• Exercise details: Each entry below should be output exactly, apart from its images.

Stored data:
+===+
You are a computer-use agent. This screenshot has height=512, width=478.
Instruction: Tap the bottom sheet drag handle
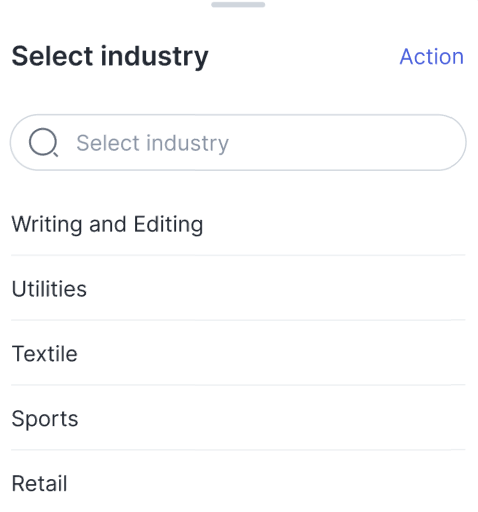(x=238, y=5)
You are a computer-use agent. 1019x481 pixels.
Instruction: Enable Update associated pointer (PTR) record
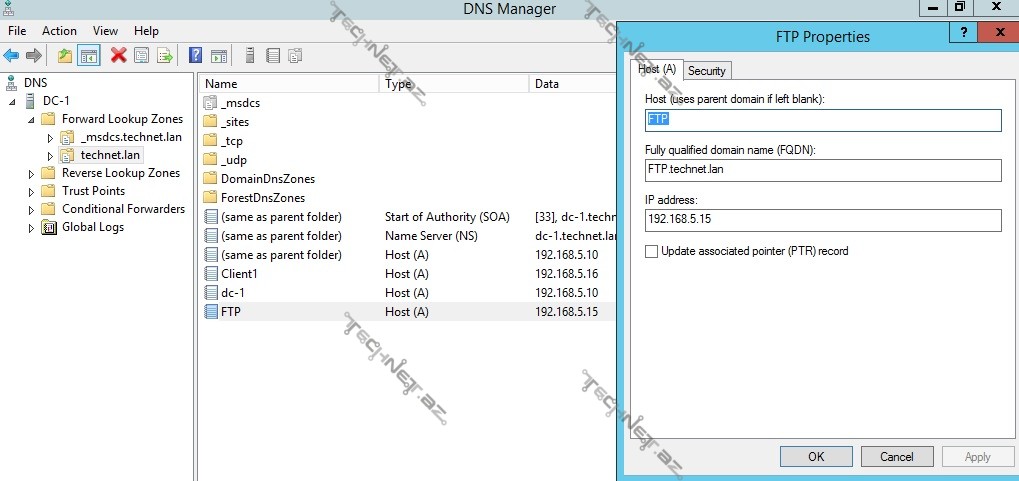pyautogui.click(x=652, y=251)
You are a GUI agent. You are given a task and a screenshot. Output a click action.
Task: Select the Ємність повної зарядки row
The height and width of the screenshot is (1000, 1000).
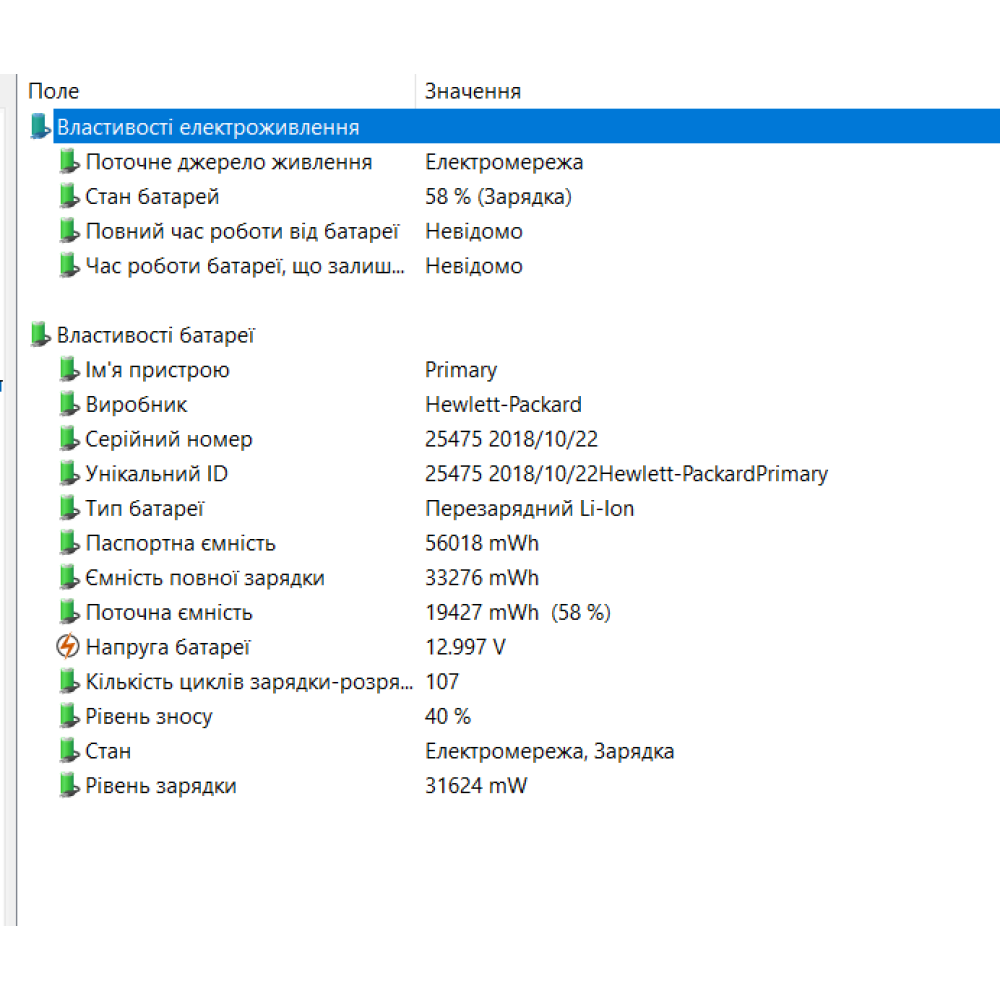click(x=205, y=578)
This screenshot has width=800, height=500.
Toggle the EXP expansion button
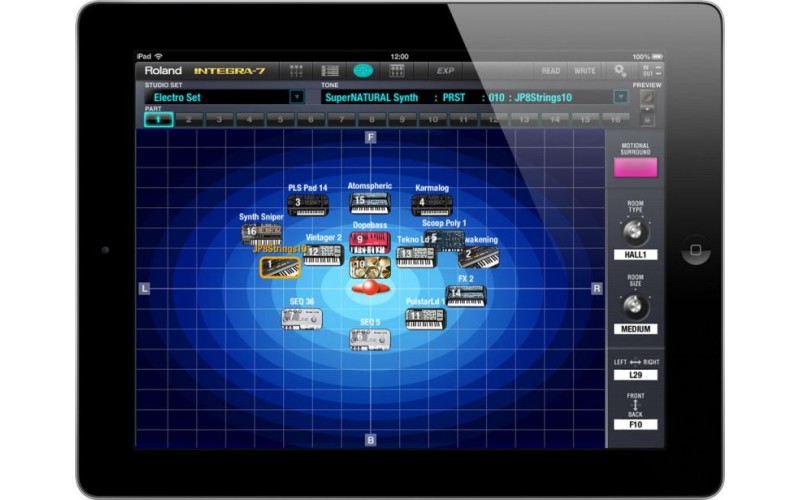coord(445,71)
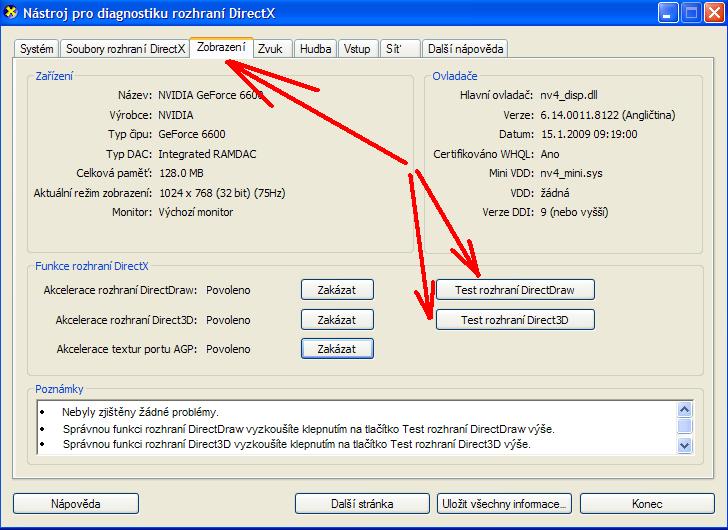This screenshot has width=728, height=530.
Task: Start Test rozhraní Direct3D
Action: [x=515, y=320]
+===+
• Output:
You are a computer-use agent. This screenshot has height=512, width=478.
Instruction: Tap the bottom sheet drag handle
(x=238, y=5)
You are a computer-use agent. 1019x481 pixels.
Instruction: Enable Update associated pointer (PTR) record
pyautogui.click(x=652, y=251)
You are a GUI agent. You are given a task and a screenshot. Output a click action.
Task: Select the Ємність повної зарядки row
The height and width of the screenshot is (1000, 1000).
click(x=205, y=578)
This screenshot has width=800, height=500.
Toggle the EXP expansion button
coord(445,71)
This screenshot has width=728, height=530.
Task: Start Test rozhraní Direct3D
Action: [x=515, y=320]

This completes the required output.